(Data records)
-- Opening Marker --
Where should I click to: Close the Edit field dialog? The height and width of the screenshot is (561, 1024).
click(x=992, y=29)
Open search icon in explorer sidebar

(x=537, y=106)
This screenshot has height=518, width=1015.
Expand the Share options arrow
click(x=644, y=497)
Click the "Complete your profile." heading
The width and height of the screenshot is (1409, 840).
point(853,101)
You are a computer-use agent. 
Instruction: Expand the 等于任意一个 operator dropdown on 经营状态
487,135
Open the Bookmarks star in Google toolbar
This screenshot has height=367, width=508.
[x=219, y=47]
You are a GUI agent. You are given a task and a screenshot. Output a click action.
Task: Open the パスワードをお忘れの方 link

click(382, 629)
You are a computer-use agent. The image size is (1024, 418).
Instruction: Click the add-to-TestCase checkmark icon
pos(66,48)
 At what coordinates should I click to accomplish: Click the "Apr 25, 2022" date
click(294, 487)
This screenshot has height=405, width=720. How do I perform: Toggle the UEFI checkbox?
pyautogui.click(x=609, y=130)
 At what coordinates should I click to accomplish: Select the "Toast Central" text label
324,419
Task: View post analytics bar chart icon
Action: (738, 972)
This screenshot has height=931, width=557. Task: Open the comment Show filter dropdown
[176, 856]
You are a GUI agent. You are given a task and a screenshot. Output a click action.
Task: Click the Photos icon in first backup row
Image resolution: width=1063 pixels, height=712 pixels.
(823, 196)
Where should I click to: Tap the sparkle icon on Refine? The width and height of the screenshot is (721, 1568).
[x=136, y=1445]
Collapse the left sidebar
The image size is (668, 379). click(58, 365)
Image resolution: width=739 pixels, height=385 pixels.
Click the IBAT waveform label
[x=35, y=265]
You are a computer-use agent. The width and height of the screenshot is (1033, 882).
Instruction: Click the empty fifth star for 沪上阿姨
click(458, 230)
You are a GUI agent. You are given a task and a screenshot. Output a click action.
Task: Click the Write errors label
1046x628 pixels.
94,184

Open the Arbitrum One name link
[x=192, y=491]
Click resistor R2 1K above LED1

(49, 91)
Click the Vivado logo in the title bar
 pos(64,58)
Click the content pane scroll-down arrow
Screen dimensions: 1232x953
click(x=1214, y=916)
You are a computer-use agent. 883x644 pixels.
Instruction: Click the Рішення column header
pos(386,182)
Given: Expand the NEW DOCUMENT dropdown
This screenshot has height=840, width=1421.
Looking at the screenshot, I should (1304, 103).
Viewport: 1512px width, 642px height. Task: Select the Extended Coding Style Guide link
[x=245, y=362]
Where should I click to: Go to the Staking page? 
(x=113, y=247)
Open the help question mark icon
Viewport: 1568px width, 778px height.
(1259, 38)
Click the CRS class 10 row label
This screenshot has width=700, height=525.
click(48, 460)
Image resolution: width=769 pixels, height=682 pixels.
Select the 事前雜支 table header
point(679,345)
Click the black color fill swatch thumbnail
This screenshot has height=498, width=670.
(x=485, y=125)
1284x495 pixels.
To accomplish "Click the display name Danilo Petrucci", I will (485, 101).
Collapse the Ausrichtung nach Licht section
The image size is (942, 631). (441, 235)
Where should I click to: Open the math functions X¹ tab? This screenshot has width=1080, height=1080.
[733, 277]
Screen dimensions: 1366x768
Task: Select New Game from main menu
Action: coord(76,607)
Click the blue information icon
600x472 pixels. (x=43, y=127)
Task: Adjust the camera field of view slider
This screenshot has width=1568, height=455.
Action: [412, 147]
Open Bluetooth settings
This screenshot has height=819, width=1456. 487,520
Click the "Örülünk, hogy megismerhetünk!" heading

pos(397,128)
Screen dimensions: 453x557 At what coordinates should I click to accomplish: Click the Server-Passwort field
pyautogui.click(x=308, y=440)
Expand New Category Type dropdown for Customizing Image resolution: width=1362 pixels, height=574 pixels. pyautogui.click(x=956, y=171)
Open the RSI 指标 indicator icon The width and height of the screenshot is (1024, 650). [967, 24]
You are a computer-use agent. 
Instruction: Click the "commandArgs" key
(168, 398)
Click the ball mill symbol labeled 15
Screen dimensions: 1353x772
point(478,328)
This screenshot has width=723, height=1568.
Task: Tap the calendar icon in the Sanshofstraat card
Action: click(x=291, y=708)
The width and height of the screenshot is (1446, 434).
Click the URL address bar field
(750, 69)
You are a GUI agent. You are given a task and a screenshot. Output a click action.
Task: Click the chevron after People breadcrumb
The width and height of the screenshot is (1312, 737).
-- Closing Marker --
Exercise objective
Repeat each line of the data exactly, missing none.

Answer to this exercise
Where should I click to: Close the Edit field dialog? The height and width of the screenshot is (561, 1024).
click(x=992, y=29)
Open search icon in explorer sidebar

(x=537, y=106)
This screenshot has height=518, width=1015.
Expand the Share options arrow
click(x=644, y=497)
Click the "Complete your profile." heading
The width and height of the screenshot is (1409, 840).
point(853,101)
You are a computer-use agent. 
Instruction: Expand the 等于任意一个 operator dropdown on 经营状态
487,135
Open the Bookmarks star in Google toolbar
This screenshot has height=367, width=508.
[x=219, y=47]
You are a GUI agent. You are given a task and a screenshot. Output a click action.
Task: Open the パスワードをお忘れの方 link

click(382, 629)
You are a computer-use agent. The image size is (1024, 418).
Instruction: Click the add-to-TestCase checkmark icon
pos(66,48)
 At what coordinates should I click to accomplish: Click the "Apr 25, 2022" date
click(294, 487)
This screenshot has height=405, width=720. How do I perform: Toggle the UEFI checkbox?
pyautogui.click(x=609, y=130)
 At what coordinates should I click to accomplish: Select the "Toast Central" text label
324,419
Task: View post analytics bar chart icon
Action: (738, 972)
This screenshot has height=931, width=557. Task: Open the comment Show filter dropdown
[176, 856]
You are a GUI agent. You are given a task and a screenshot. Output a click action.
Task: Click the Photos icon in first backup row
Image resolution: width=1063 pixels, height=712 pixels.
(823, 196)
Where should I click to: Tap the sparkle icon on Refine? The width and height of the screenshot is (721, 1568).
[x=136, y=1445]
Collapse the left sidebar
The image size is (668, 379). click(58, 365)
Image resolution: width=739 pixels, height=385 pixels.
Click the IBAT waveform label
[x=35, y=265]
You are a computer-use agent. The width and height of the screenshot is (1033, 882).
Instruction: Click the empty fifth star for 沪上阿姨
click(458, 230)
You are a GUI agent. You are given a task and a screenshot. Output a click action.
Task: Click the Write errors label
1046x628 pixels.
94,184

Open the Arbitrum One name link
[x=192, y=491]
Click resistor R2 1K above LED1

(49, 91)
Click the Vivado logo in the title bar
 pos(64,58)
Click the content pane scroll-down arrow
Screen dimensions: 1232x953
click(x=1214, y=916)
You are a computer-use agent. 883x644 pixels.
Instruction: Click the Рішення column header
pos(386,182)
Given: Expand the NEW DOCUMENT dropdown
This screenshot has height=840, width=1421.
Looking at the screenshot, I should (1304, 103).
Viewport: 1512px width, 642px height. Task: Select the Extended Coding Style Guide link
[x=245, y=362]
Where should I click to: Go to the Staking page? 
(x=113, y=247)
Open the help question mark icon
Viewport: 1568px width, 778px height.
(1259, 38)
Click the CRS class 10 row label
This screenshot has width=700, height=525.
click(48, 460)
Image resolution: width=769 pixels, height=682 pixels.
Select the 事前雜支 table header
point(679,345)
Click the black color fill swatch thumbnail
This screenshot has height=498, width=670.
(x=485, y=125)
1284x495 pixels.
To accomplish "Click the display name Danilo Petrucci", I will (485, 101).
Collapse the Ausrichtung nach Licht section
The image size is (942, 631). (441, 235)
Where should I click to: Open the math functions X¹ tab? This screenshot has width=1080, height=1080.
[733, 277]
Screen dimensions: 1366x768
Task: Select New Game from main menu
Action: coord(76,607)
Click the blue information icon
600x472 pixels. (x=43, y=127)
Task: Adjust the camera field of view slider
This screenshot has width=1568, height=455.
Action: [412, 147]
Open Bluetooth settings
This screenshot has height=819, width=1456. 487,520
Click the "Örülünk, hogy megismerhetünk!" heading

pos(397,128)
Screen dimensions: 453x557 At what coordinates should I click to accomplish: Click the Server-Passwort field
pyautogui.click(x=308, y=440)
Expand New Category Type dropdown for Customizing Image resolution: width=1362 pixels, height=574 pixels. pyautogui.click(x=956, y=171)
Open the RSI 指标 indicator icon The width and height of the screenshot is (1024, 650). [967, 24]
You are a computer-use agent. 
Instruction: Click the "commandArgs" key
(168, 398)
Click the ball mill symbol labeled 15
Screen dimensions: 1353x772
point(478,328)
This screenshot has width=723, height=1568.
Task: Tap the calendar icon in the Sanshofstraat card
Action: click(x=291, y=708)
The width and height of the screenshot is (1446, 434).
Click the URL address bar field
(750, 69)
You are a GUI agent. You are given a task and a screenshot. Output a click action.
Task: Click the chevron after People breadcrumb
The width and height of the screenshot is (1312, 737).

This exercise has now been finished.